C’est du moins un piège qu’évite la production de Valentina Carrasco, collaboratrice régulière de la fameuse compagnie catalane La Fura dels Baus. Sous son apparence aussi transparente que sa morale, la demeure bordée de cadres et chambranles vides refoule sous son plancher une luxuriante forêt aux couleurs automnales qui remonte à la surface quand apparaissent Peter Quint et Miss Jessel, spectres auxquels répondent les enfants et que Mrs Grose est la seule à ne pas voir. Le symbolisme psychanalytique s’accentue au second acte quand une vaste toile d’araignée tire les meubles, en suspension comme la raison de la gouvernante, avant que tout ne retombe, presque comme avant, lorsque le petit Miles succombera à son aveu. Soulignant au fil rouge la quête illusoire de l’innocence, la première mise en scène de Valentina Carrasco cède au travers des débuts à trop vouloir démontrer son savoir-faire, qui prend parfois le pas sur l’efficacité scénographique et musicale, et révèle son meilleur dans les vidéos mi-oniriques mi-réalistes projetées pendant les intermèdes – l’arrivée de la gouvernante dans une bulle nocturne aux reflets miroitant s’avère particulièrement réussie.

Un Tour d’écrou décanté

Car la partition raffinée pâtit des échos parasites d’objets perchés. D’autant que dans sa lecture claire et décantée, Kazushi Ono en comprend le génie authentique et en révèle les couleurs avec une admirable acuité. Chant et orchestre se mêlent sans jamais se confondre : la fosse détaille ainsi avec une intelligibilité remarquable la narration sous-jacente à ce qui se passe sur le plateau, lequel témoigne également d’un appréciable sens du style. Heather Newhouse incarne une convaincante gouvernante, inquiète jusqu’aux abois.

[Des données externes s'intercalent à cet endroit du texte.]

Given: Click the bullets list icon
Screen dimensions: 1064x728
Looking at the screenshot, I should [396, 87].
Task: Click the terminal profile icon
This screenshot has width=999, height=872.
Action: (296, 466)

Katharine Goeldner contraste par une Mrs Grose qui ne sacrifie pas sa plénitude vocale à l’âge supposé du personnage. Andrew Tortise et Giselle Allen forment en Quint et Jessel une paire qui n’a pas besoin d’exagérer leur perversité pour exercer leurs sortilèges sur Miles et Flora, presque jumeaux avec leur cheveux albinos – Remo Ragonese et Loleh Pottier, issus de la Maîtrise de l’Opéra de Lyon, et à la technique plus assurée que les juvéniles gosiers habituellement distribués pour ces deux rôles.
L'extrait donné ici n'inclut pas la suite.